I’m a myth now. I’m printed on coins. professors
allude to me in crowded hallways.
&
The legend goes
that the goddess Dione accompanied by Eros
plunged into the Euphrates, whereby a pair of fish
came to guide them through water
to aid her escape from her husband,
god Typhon. The fish
are commemorated
as the constellation
Pisces, & local Syrians
apparently abstain
from eating fish
on account of it.
The name Dione
was also an epithet
of Aphrodite/Venus
herself. So the legend
has also been told as one of Venus
casting herself into the Euphrates, then transforming
&
you’re prowling another girl’s Twitter worried about her laugh when you should be making yours. you
watch her beam into the screen, knowing & absolute. you want to claw her open, wear her face to the
bottom of the ocean. but pussy too bomb still
&
The second myth
describes the birth of Syrian Venus,
our Atargatis, as originating in an egg
which fell into the Euphrates,
was rolled onto land by fish, & hatched
in the clutches of doves.
&
in the clutches of doves,
regardless of thefrenchthecrusaderstheottomans,
there are pomelos, the smell of gas, standing in San Juan
behind a mother & her daughter
gossiping in matching skirts. a daughter
is a compromise, just like a country,
meaning I worry about my beauty,
I pay my taxes, eat turkey bacon. I
come from April, humidity & the irrevocable
singing of birds. all my spirit needs
is to lay down & listen to Drake. once,
her sisters had salt for mouths.
&
I couldn’t love a man, because I loved the sea. (Etel Adnan)
&
me & my spotting Euphrates,
waiting in line for Chik-Fil A.
(the nuggets are soo expensive but lowkey worth.)
&
so beautiful in her drowning my spirit speaks six languages all of them taped to the
wall next to mama in a brown dress my spirit wants to build a television
& melt it for broth I write here in the crevice across pandemics where an
unprecedented amount of us recognize our country as the massive peach it is
rupturing at the skin with rot I am so full of salt so watered & well-fed so American
&
beautiful in her drowning, mama cleanses her mouth of its iron. in the morning
I make sure to take my folate pills so my skin appears ruddy & bright
&
An Atargatis relief set in a circular panel,
the bottom part of which is broken off [the
Zodiac Tyche upper block]. There is a crown
over her wavy hair, which falls down the sides
of her head in two long tresses.

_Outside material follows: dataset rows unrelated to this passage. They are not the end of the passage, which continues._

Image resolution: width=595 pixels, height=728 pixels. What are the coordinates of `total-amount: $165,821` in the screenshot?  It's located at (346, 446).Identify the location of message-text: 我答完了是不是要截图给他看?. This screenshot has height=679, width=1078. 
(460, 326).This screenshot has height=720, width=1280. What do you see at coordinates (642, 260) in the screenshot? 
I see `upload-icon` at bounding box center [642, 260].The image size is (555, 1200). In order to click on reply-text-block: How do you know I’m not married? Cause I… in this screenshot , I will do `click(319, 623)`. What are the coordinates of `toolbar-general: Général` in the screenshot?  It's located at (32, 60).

Over her right
shoulder is a moon. (Chapter 8, THE NABATAEAN
TEMPLE AT KHIRBET ET-TANNUR, JORDAN:
VOLUME 2 — CULTIC OFFERINGS, VESSELS,
AND OTHER SPECIALIST REPORTS)
&
Coin Depicting Fish-bodied Atargatis
Holding Her Egg & Flanked by Barley Stalks
&
(Atargatis: speed your uncle’s Beemer. you could be dead by August.)
&
on Gati’s days off we steal brown lip liners
from Target, binge watermelon sour patches
& Scandal. we explain our spleens
to the class, like I walk into an antique store
& there is my people’s blood
in a display case next to earrings. we
walk with our backs straight. we’ve just dyed our
roots red. we know what is most delicious to animals.
as for beauty, that bitch
with her hands in our larynx–
Author’s note: The first quote in the poem is from Layla Qais’s essay A Wanting to be Beautiful Woman.